All religious service, however attractive and costly, that endeavours to merit the favour of God, all mortification of the flesh, all penance and laborious work to procure the forgiveness of sin and the divine favour,--whatever prevents us from making Christ our entire dependence, is abomination in the sight of God. There is no hope for man but to cease his rebellion, his resistance of God's will, and own himself a sinner ready to perish, and cast himself upon the mercy of God. We can be saved only through Christ. Not by any good works which we may do, can we find salvation. There is no mercy for the fallen race except that which comes as the free gift of God. There is no blessing we receive but that which comes through the mediation of Christ. It is ever to be borne in mind that "God so loved the world, that he gave his only-begotten Son, that whosoever believeth on him" as his personal Saviour, able to save to the uttermost all who come unto him, "should not perish, but have everlasting life." The Father gave his well-beloved Son, that through this divine channel his love might reach to man. The Father loves those who believe on Christ, even as he loves the Son, for they are made one with Christ. Jesus encircles the race with his human arm, while with his divine arm he lays hold upon infinity. He is the "daysman" between a holy God and our sinful humanity,--one who can "lay his hand on us both."

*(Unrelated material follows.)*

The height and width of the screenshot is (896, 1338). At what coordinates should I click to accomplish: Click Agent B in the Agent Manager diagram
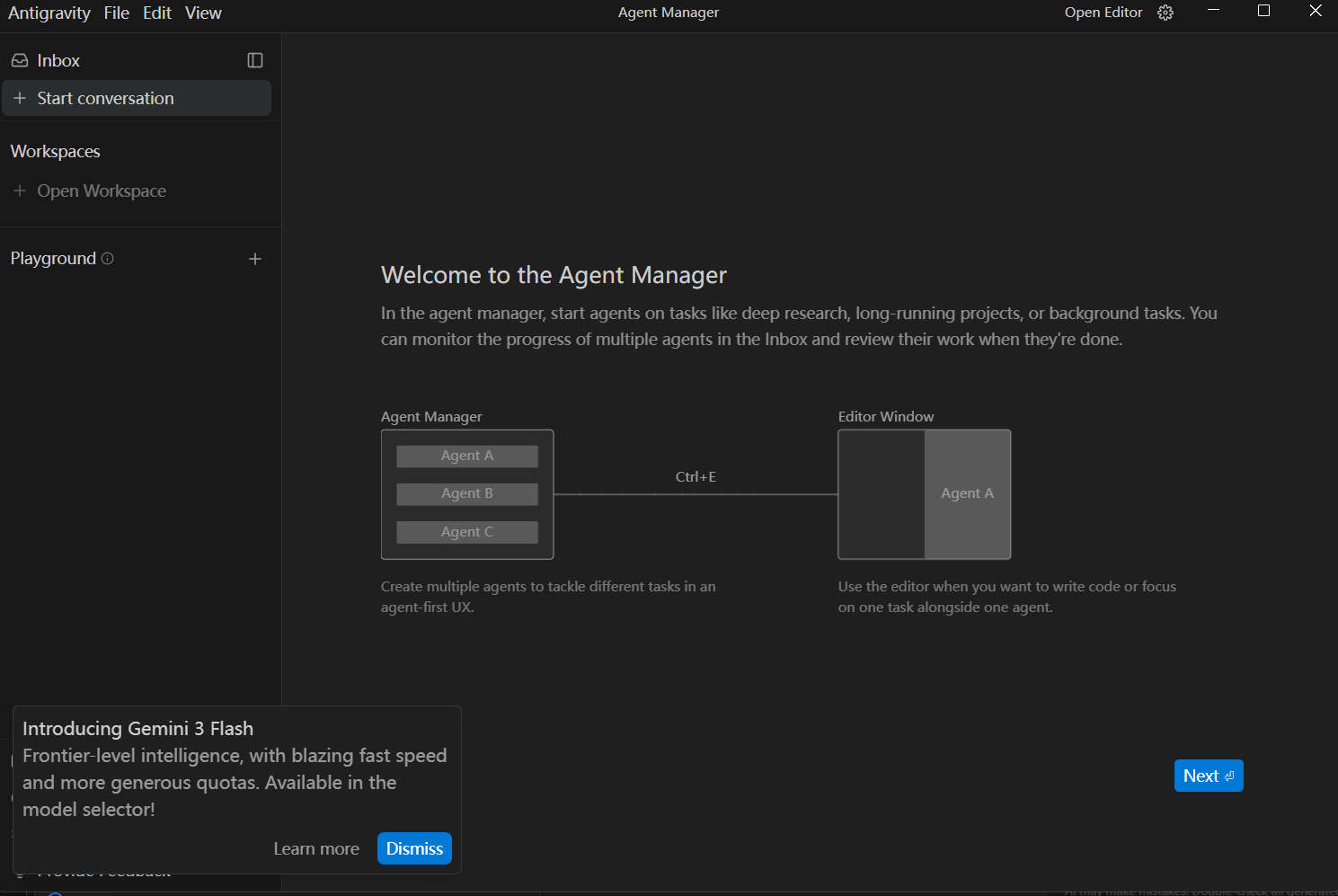467,493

The terms of this oneness between God and man in the great covenant of redemption were arranged with Christ from all eternity. The covenant of grace was revealed to the patriarchs. The covenant made with Abraham four hundred and thirty years before the law was spoken on Sinai was a covenant confirmed by God in Christ, the very same gospel which is preached to us. "The Scripture, foreseeing that God would justify the heathen through faith preached before the gospel unto Abraham, saying, In thee shall all nations be blessed. So then they which be of faith are blessed with faithful Abraham." The covenant of grace is not a new truth, for it existed in the mind of God from all eternity. This is why it is called the everlasting covenant. The plan of redemption was not conceived after the fall of man to cure the dreadful evil; the apostle Paul speaks of the gospel, the preaching of Jesus Christ, as "the revelation of the mystery, which hath been kept in silence through times eternal, but now is manifested, and by the Scriptures of the prophets, according to the commandment of the eternal God, is made known unto all the nations unto obedience of faith." (Revised Version.)